The Polish language started to change after the baptism of Poland, which caused an influx of Latin words, such as kościół "church" (Latin castellum, "castle"), anioł "angel" (Latin angelus). Many of them were borrowed via Czech, which, too, influenced Polish in that era (hence e.g. wiesioły "happy, blithe" (cf. wiesiołek) morphed into modern Polish wesoły, with the original vowels and the consonants of Czech veselý). Also, in later centuries, with the onset of cities founded on German law (namely, the so-called Magdeburg law), Middle High German urban and legal words filtered into Old Polish.

### [Your tasks]
1: Reproduce the part of the Polish language text that opens with the words containing "The Polish language" and closes with "into Old Polish.".
2: Decide whether each statement agrees with the Polish language text, answering yes or no and quoting the words of the text that settle it. (a) The Latin word castellum means "castle." (b) Modern Polish wesoły keeps the consonants of the older Polish form wiesioły. (c) Middle High German words entered Old Polish when cities founded on German law appeared.

### [Record set]

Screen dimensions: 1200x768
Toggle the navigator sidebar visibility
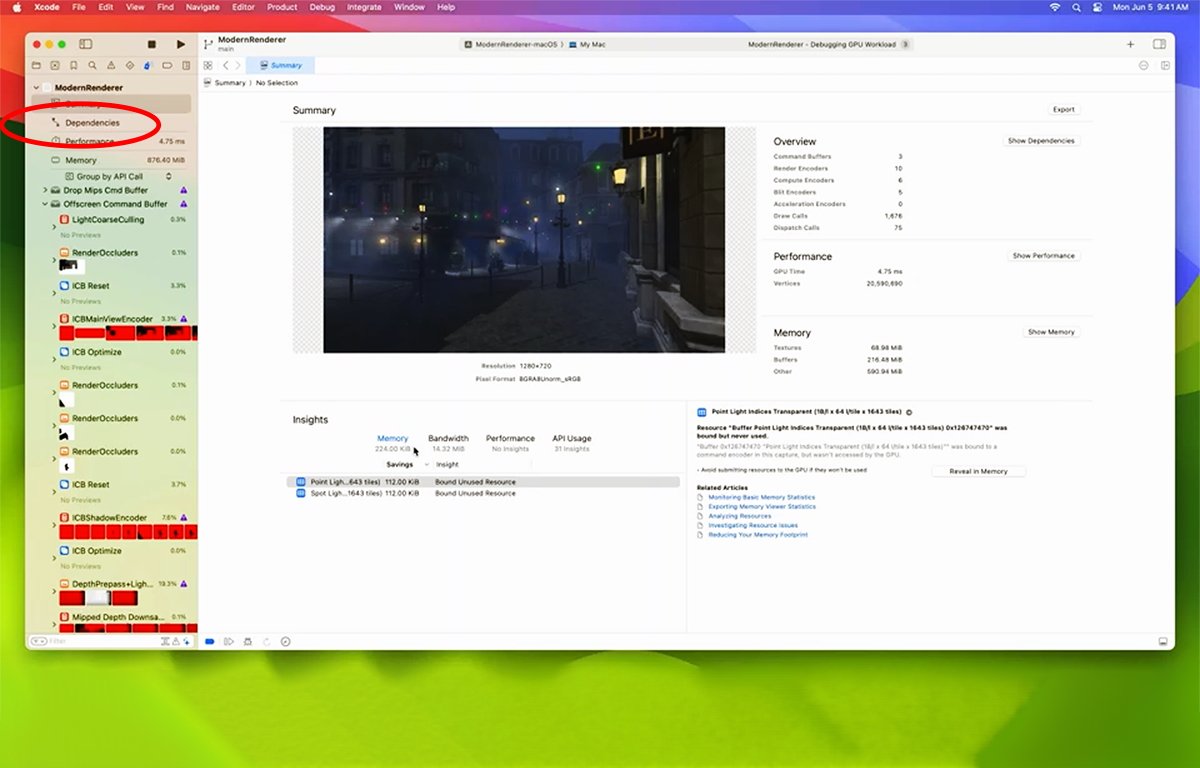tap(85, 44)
...
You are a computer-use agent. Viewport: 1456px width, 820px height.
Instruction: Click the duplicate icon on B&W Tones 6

### [Expected responses]
1:
The Polish language started to change after the baptism of Poland, which caused an influx of Latin words, such as kościół "church" (Latin castellum, "castle"), anioł "angel" (Latin angelus). Many of them were borrowed via Czech, which, too, influenced Polish in that era (hence e.g. wiesioły "happy, blithe" (cf. wiesiołek) morphed into modern Polish wesoły, with the original vowels and the consonants of Czech veselý). Also, in later centuries, with the onset of cities founded on German law (namely, the so-called Magdeburg law), Middle High German urban and legal words filtered into Old Polish.

2:
(a) Yes: "kościół "church" (Latin castellum, "castle")"
(b) No: "with the original vowels and the consonants of Czech veselý"
(c) Yes: "with the onset of cities founded on German law (namely, the so-called Magdeburg law), Middle High German urban and legal words filtered into Old Polish"